Now the data delta is present, the PSA ETL effectively compares and loads the delta into the PSA tables that correspond to the Staging Area counterparts (as-is). The generated view will show what data delta can be loaded to the PSA, and the INSERT INTO equivalent directly inserts the delta into the PSA. This means the view needs to include logic to:
- Ensure there is actually a change (hash comparison)
- Prevent reloads (point-in-time reload prevention)
- Processing of multiple changes in a delta, for a single natural key
As always, to remain scalable and flexible it is vitally important to be able to process multiple changes for a key in one pass. And of course you must be able to run ‘ETL’ all the time, and even multiple times, without causing problems. We can do this by generating the logic (view, ETL, anything) using the available metadata and patterns. All connections and naming conventions are driven by the information specified in the tool.

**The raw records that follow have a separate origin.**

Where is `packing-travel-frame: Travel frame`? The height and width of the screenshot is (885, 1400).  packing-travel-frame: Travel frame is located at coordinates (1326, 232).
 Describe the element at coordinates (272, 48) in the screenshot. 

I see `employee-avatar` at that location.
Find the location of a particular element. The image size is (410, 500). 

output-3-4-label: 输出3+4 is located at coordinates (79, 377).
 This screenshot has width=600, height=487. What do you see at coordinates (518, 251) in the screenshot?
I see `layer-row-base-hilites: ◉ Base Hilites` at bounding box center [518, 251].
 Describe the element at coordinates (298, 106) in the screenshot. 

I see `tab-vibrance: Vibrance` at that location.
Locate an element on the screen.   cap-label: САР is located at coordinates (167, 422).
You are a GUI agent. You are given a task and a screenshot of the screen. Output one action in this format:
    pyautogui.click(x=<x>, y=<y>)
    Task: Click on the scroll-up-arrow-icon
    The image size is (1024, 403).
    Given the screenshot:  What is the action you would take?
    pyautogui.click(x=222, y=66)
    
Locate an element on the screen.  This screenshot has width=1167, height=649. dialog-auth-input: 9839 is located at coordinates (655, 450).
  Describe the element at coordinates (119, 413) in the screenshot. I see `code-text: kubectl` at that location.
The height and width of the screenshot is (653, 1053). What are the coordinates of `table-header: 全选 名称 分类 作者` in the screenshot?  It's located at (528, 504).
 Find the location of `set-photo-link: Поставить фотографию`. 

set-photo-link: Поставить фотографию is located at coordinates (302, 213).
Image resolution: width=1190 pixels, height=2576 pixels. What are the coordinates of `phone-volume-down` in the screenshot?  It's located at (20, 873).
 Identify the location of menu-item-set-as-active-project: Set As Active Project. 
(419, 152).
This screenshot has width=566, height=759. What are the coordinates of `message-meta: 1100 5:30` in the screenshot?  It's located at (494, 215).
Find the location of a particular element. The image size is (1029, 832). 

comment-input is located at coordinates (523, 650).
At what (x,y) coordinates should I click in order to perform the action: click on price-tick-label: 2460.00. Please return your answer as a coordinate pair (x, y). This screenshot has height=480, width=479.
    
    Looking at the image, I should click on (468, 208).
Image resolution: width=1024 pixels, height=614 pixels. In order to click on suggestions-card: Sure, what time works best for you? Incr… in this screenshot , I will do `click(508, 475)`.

The views are now generated and visible as SQL and they are also created directly into the database, including the change comparison and reload prevention. This principle relies on the data delta already being calculated properly by the Staging Area ETL, so for instance logical deletes are already present (and don’t need to be compared further). However, they are still part of the change comparison as records may be deleted and then re-inserted.
These views show you exactly what information still needs to be added to the PSA, they are fairly straightforward but may look fairly complex due to the reprocessing and multiple-change logic. The following diagram explains this in a bit more detail:
It’s all pattern-based and easy to automate even thought it may appear overly complex. But then again, the logic is meant to support many scenarios and ultimately is generic so you only need to document this once.
With the PSA views being generated we can make these act as ETL; first let’s see review the output from the generated view.
The output shows the Staging record that have not been processed yet, so we can now run the PSA view as INSERT INTO statement (and execute this immediately in our case):
When we re-run the PSA view we will not see any results, because the ‘prevent rerun’ logic is doing its job. This neatly fits in to the ETL principles of not breaking things when run out of order or multiple times.
With this the foundation for upstream (Data Vault, Dimensional) virtualization has been established and we have an easy to configure historical archive we can try out different models with.